14. To be notified when the facility is issued a provisional license or notice of revocation of license by the North Carolina Department of Human Resources and the basis on which the provisional license or notice of revocation of license was issued. The resident’s responsible family member or guardian must also be notified.
When the facility receives a provisional license or notice of revocation of license, a letter accompanies the license or notice stating the reasons the home’s license has been downgraded or revoked. This letter must be posted in a conspicuous place and residents informed about the letter, or the administrator can send each resident a letter containing this information.
15. To have freedom to participate by choice in accessible community activities and in social, political, medical, and religious resources and to have freedom to refuse such participation.

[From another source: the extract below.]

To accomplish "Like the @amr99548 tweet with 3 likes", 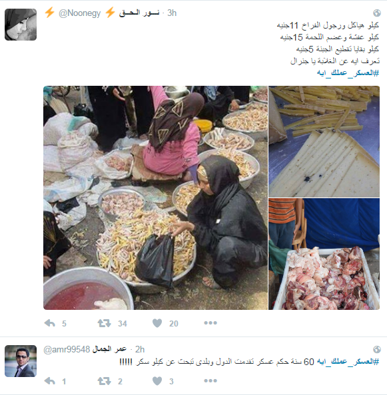I will coord(157,381).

As a general rule, residents have the same freedom of choice in the areas listed above as do other people in the community. Their basic freedoms are not legally limited or restricted in any way simply by the fact that they are residents of domiciliary care facilities. For example, residents have the right to choose their own physician in the community.
16. To receive upon admission to the facility a copy of this section. (Adult Care Home Residents’ Bill of Rights)
The facility must have a statement typed or clearly written that the Declaration of Rights was received by the resident. The resident signs the receipt, and the administrator files this in the resident’s record.
17. To not be transferred or discharged from a facility except for medical reasons, the resident’s own or other residents’ welfare, nonpayment for stay, or when the transfer is mandated under State or Federal law. The resident shall be given at least a thirty days’ advance notice to ensure orderly transfer or discharge. The resident has the right to appeal a facility’s attempt to transfer or discharge the resident pursuant to rules adopted by the Secretary, and the resident shall be allowed to remain in the facility until resolution of the appeal unless otherwise provided by law. The Secretary shall adopt rules pertaining to the transfer and discharge of residents that offer at least the same protection to residents as State and federal rules and regulation governing the transfer or discharge of residents from nursing homes.